Aliás, a filosofia do Plano é precisamente apostar no setor público como motor da economia. É o setor público que fica com a parte de leão dos fundos, relegando a iniciativa privada para o papel de sócia minoritária dos empreendimentos, a navegar entre o habitual mar de burocracia e procedimentos associados às candidaturas. É verdade que o setor público vai precisar de contratar empresas privadas para realizar muitos dos investimentos, mas isso significa apenas que mais uma vez, como infelizmente já aconteceu muitas vezes no passado, serão as empresas habituadas à contratação pública e adaptadas a terem o Estado como grande cliente que sairão beneficiadas. Os setores mais dinâmicos, o setor exportador e as empresas que não trabalham para o Estado ficarão para segundo plano. É esta a visão clientelar que o Governo tem para a economia portuguesa. Não é um erro novo, mas é um erro trágico.

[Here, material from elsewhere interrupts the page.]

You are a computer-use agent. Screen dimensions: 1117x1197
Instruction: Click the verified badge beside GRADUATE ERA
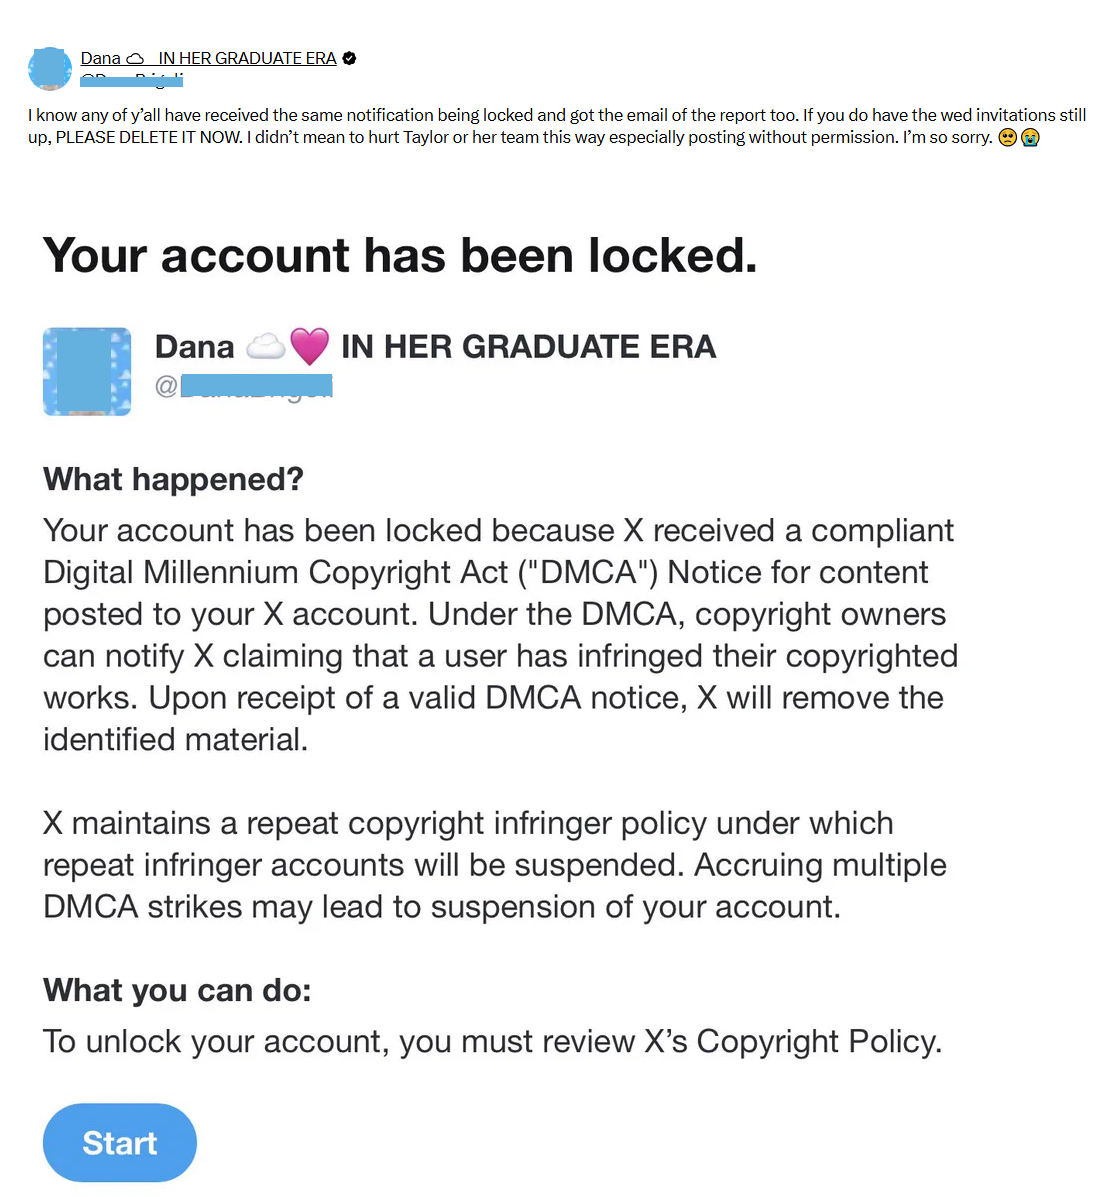pyautogui.click(x=349, y=58)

Sobretudo porque os fundos europeus não são eternos e porque, ao contrário da ideia que tem passado, terão de ser pagos com recursos próprios europeus, cujos contornos não estão ainda completamente determinados, mas que se traduzirão provavelmente em impostos europeus. Que os cidadãos e as empresas portugueses terão também de pagar.
Aliás, os anúncios não se limitam apenas às verbas que virão da Europa. Ao mesmo tempo que apregoa um dos maiores investimentos de sempre na modernização da Administração Pública, aparentemente a única reforma a que esse investimento levará é à contração de mais funcionários.

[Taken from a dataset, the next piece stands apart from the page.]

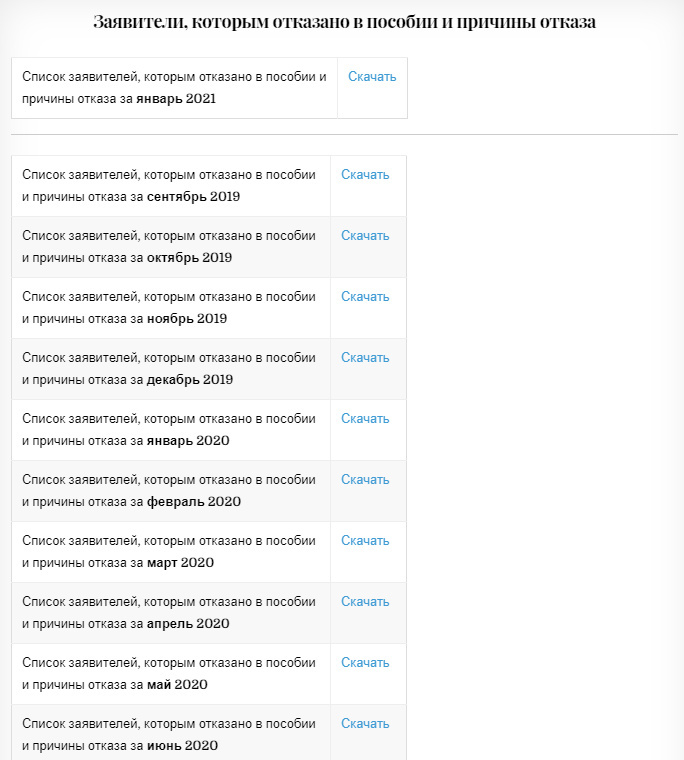Download the октябрь 2019 list
This screenshot has width=684, height=760.
coord(365,236)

O número de funcionários públicos tem aumentado todos os anos desde 2015, e no primeiro trimestre deste ano, aproximava-se bastante dos níveis de 2011. Esta semana, o Governo anunciou já uma nova vaga de contratações na Função Pública e mais dinheiro no próximo Orçamento para aumentar os seus salários.
É evidente que há áreas da Administração Pública carentes de recursos humanos, mas não é menos óbvio que a digitalização e, sobretudo, a simplificação de procedimentos (absolutamente necessária) levarão a que algumas funções se tornem supérfluas. Também a descentralização, abundantemente proclamada, mas ainda longe de ser uma realidade, terá necessariamente de levar a grandes alterações na Função Pública. Não é possível apregoar a passagem de várias competências essenciais para a administração local, mas depois querer deixar intocadas todas as estruturas e grandes direções gerais que geriam essas mesmas competências na administração central.
É por tudo isto que me parece que o conjunto destes anúncios nada tem que ver com uma visão reformista, nem tão-pouco com uma ideia para o País. Eles traduzem sobretudo um objetivo eleitoralista e uma tentativa de disfarçar a crise que vivemos com dinheiro e pacotes de medidas megalómanas. É uma receita que já vi um outro governo do Partido Socialista experimentar numa crise anterior. E, lamentavelmente para todos nós e para Portugal, o final não é nada feliz.